Photograph of Walter Lantz.
Walter Lantz

Overview

Walter Lantz (April 27 1899March 22 1994) was an American cartoonist and animator, best known for founding the Walter Lantz Studio and creating Woody Woodpecker.

Start in Animation

Walter Lantz was born Walter Benjamin Lantz on April 27 1899 (some sources incorrectly list his birth year as 1900) in New Rochelle, New York into a family of Italian immigrants, his parents being Francesco Paolo Lantz (formerly Lanza) and Maria Gervasi (later Jarvis), the latter coming from Calitri, Italy. According to Joe Adamson in his book The Walter Lantz Story, his father was given the Lantz name by an immigration official upon his arrival in the United States. Lantz was interested in art at an early, completing a mail order drawing class at age twelve. He got his first taste of animation when he watched Winsor McCay’s cartoon short, Gertie the Dinosaur. This, perhaps, inspired him to become a cartoonist himself later on. While working as an auto mechanic, Lantz got his first break in the art world. A well-to-do customer, Fred Kafka, liked his drawings on the garage's bulletin board. He bankrolled his studies at New York City's Art Students League. Kafka also helped him get a job in town, as a copy boy at the New York American, owned by William Randolph Hearst. When he had completed his day's work at the newspaper office, he attended art school.

By the time he was sixteen, Lantz was working behind the camera in the animation department under the supervision of director Gregory La Cava. Lantz then began work at the John R. Bray Studios in New York on the Jerry On The Job series. In 1924, Lantz began to rise to prominence at the studio and directed, animated, and even starred in his first cartoon series, Dinky Doodle. By 1927 he moved to Hollywood, California where he worked briefly for director Frank Capra and then was a gag writer for Mack Sennett comedies.

The Oswald Era

In 1928, Lantz was hired by Charles B. Mintz as a director on the Oswald the Lucky Rabbit cartoon series for Universal.

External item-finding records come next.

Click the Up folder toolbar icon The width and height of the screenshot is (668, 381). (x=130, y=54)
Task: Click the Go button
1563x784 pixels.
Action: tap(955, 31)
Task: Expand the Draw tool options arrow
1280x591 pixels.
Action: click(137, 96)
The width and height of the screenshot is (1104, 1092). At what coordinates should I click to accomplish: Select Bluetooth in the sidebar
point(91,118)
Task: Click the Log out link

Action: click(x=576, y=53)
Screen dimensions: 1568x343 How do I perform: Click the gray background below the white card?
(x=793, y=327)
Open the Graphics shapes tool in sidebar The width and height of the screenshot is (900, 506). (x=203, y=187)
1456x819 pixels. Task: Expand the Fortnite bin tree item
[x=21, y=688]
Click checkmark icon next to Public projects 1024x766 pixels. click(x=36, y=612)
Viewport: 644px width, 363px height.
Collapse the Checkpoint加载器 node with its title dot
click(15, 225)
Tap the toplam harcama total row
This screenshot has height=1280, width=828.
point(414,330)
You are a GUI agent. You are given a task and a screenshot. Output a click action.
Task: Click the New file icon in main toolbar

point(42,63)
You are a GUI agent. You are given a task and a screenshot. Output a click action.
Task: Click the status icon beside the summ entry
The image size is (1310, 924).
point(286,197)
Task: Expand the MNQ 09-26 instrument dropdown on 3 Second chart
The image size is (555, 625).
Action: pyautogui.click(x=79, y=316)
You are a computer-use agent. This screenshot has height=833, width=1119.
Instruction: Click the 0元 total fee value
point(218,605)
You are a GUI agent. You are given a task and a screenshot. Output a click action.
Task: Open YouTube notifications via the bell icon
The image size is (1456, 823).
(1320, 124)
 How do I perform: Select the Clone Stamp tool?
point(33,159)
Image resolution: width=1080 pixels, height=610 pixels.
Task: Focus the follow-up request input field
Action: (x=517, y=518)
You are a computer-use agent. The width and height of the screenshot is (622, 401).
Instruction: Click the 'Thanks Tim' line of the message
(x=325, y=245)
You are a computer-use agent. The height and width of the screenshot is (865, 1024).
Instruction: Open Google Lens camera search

Earlier that year, Mintz and his brother-in-law George Winkler had succeed in snatching Oswald from the character's original creator, Walt Disney. Universal president Carl Laemmle became dissatisfied with the Mintz-Winkler product and fired them, deciding instead to produce the Oswalds directly on the Universal lot. While schmoozing with Laemmle, Lantz wagered a bet that if he could beat the producer in a game of poker that the character would be his. As fate would have it, Lantz successfully won the bet and Oswald was now his character.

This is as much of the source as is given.